The advance publicity stated that Whien struggled with why Norén titled this family drama Hebriana, after Hamlet's youngest sister. He felt it was a "disguised directorial cue from Norén...listen to her! So Hebriana reveals herself as a kind of oracle who not only writes - and tears up again - beautiful poems but also acts as a medium on behalf of the deceased father, as for sister Lena who asks: 'Should I divorce?' The answer can be guessed.
Freedom
I think Norén's message is also: everyone is crazy, but one is diagnosed as such and voluntarily locked up. Once Hebriana screams: 'I'm not sick!' So we see a beautiful play with the familiar elements of Scandinavian tragedy: existential loneliness, suffocation, alienation and search for answers with futile escape and lack of art of living.

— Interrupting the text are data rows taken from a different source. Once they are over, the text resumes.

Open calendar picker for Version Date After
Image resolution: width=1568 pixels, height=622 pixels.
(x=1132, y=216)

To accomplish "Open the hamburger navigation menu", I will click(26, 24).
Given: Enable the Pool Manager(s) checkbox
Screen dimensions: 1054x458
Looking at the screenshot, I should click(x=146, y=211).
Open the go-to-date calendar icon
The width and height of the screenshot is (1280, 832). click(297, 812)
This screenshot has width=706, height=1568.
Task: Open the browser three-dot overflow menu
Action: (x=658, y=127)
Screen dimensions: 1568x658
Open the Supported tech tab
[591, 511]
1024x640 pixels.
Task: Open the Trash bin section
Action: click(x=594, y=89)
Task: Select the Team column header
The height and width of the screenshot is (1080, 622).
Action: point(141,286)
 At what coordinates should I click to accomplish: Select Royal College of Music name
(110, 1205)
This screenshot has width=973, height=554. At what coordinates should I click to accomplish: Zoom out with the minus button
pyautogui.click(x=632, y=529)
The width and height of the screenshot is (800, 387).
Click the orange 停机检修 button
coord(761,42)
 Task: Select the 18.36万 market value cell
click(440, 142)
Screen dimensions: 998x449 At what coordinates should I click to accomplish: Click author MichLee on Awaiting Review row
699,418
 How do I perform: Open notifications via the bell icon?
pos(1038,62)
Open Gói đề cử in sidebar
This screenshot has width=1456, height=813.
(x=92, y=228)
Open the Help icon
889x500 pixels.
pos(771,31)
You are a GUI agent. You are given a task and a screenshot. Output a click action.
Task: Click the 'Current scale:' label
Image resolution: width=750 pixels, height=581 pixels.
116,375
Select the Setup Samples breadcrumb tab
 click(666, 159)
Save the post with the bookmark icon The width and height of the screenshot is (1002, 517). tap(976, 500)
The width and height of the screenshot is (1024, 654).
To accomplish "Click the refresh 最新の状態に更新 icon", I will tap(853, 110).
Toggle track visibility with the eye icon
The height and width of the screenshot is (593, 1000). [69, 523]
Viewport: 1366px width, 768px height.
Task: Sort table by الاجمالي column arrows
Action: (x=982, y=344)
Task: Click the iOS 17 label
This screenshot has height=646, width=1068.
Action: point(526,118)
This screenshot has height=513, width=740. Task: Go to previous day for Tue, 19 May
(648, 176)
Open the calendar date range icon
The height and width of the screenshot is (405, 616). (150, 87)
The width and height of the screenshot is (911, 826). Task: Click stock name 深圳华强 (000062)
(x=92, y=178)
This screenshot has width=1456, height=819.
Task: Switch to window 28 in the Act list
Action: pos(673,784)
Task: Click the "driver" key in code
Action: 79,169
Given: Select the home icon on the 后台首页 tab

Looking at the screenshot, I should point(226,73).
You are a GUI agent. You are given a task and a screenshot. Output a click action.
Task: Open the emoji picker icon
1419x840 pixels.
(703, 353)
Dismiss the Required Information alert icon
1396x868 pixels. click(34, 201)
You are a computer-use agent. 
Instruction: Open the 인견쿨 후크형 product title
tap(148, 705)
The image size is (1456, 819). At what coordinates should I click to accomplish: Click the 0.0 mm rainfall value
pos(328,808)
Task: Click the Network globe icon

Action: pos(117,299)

Actors said in the Volkskrant that Whien helps and guides them to fully grasp deeper meanings of text, but then gives them freedom to dramaturgically shape their roles. About his directing style, Jacob Derwig puts a sharp contrast: 'He is no Theu Boermans who prefaces everything, no Eric de Vroedt who fills you completely with stage directions, but he lets you search for yourself and occasionally points the way.'
Earlier version 33 years ago
This publicity did not yet reflect the fact that, thanks to the translation by Norén's admirer Karst Woudstra, Hebriana already had its Dutch world premiere in February 1989 with the same Nationale Toneel, directed by Ger Thijs in a nearly four-hour (!) long 'talking piece': with Guido de Moor (Axel), Elisabeth Andersen (mother Ingrid), Anne Wil Blankers (Anna) and Hans Croiset (Jonas), Rudolf Lucieer (Erik) and Josée Ruiter (Lena), and Will van Kralingen (Britt-Marie). In beautiful newspaper archive Delpher of the National Library, I found reviews from Algemeen Dagblad, and The Truth, and Wed, and de Volkskrant and NRC Handelsblad.